Actually, it’s unclear whether he’s on leave or has been canned. A 5:25 p.m. update says “Today, his departure was made effective immediately,” but a new update 10 minutes later he’s suspended pending review. Either way, please, by all means, let’s continue to pretend that Schiller said something bizarre and aberrant for an NPR exec. Granted, no one believes that; he behaved exactly, but exactly, the way you’d expect a liberal bien-pensant at public radio to behave. But we need confidence in our media institutions, so on we go with the charade that chitchat about racist tea partiers and the Zionist media has shocked his colleagues to the core.

I haven’t been this stunned and hurt since I found out Keith Olbermann was donating to Democrats.

“The comments contained in the video released today are contrary to everything we stand for, and we completely disavow the views expressed. NPR is fair and open minded about the people we cover. Our reporting reflects those values every single day — in the civility of our programming, the range of opinions we reflect and the diversity of stories we tell.

“The assertion that NPR and public radio stations would be better off without federal funding does not reflect reality. The elimination of federal funding would significantly damage public broadcasting as a whole.

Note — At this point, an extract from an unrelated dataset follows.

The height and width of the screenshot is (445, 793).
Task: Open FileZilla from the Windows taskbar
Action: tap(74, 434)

“Prior to the lunch meeting presented in the edited video, Ron Schiller had informed NPR that he was resigning from his position to take a new job. His resignation was announced publicly last week, and he was expected to depart in May. While we review this situation, he has been placed on administrative leave.”

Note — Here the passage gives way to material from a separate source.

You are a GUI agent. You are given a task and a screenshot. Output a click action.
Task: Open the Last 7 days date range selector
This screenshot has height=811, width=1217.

I’d have more respect for them if they went the full Sheen and embraced their bad behavior. Have Vivian Schiller walk out at a presser wearing an Obama button and waving a machete and declare, “I’m tired of pretending we’re not special.” Sure, the GOP will defund NPR for it, but they’re probably going to do that anyway. A new statement from Eric Cantor:

“As we continue to identify ways to cut spending and save valuable resources, this disturbing video makes clear that taxpayer dollars should no longer be appropriated to NPR. Not only have top public broadcasting executives finally admitted that they do not need taxpayer dollars to survive, it is also clear that without federal funds, public broadcasting stations self-admittedly would become eligible for more private dollars on top of the multi-million dollar donations these organizations already receive.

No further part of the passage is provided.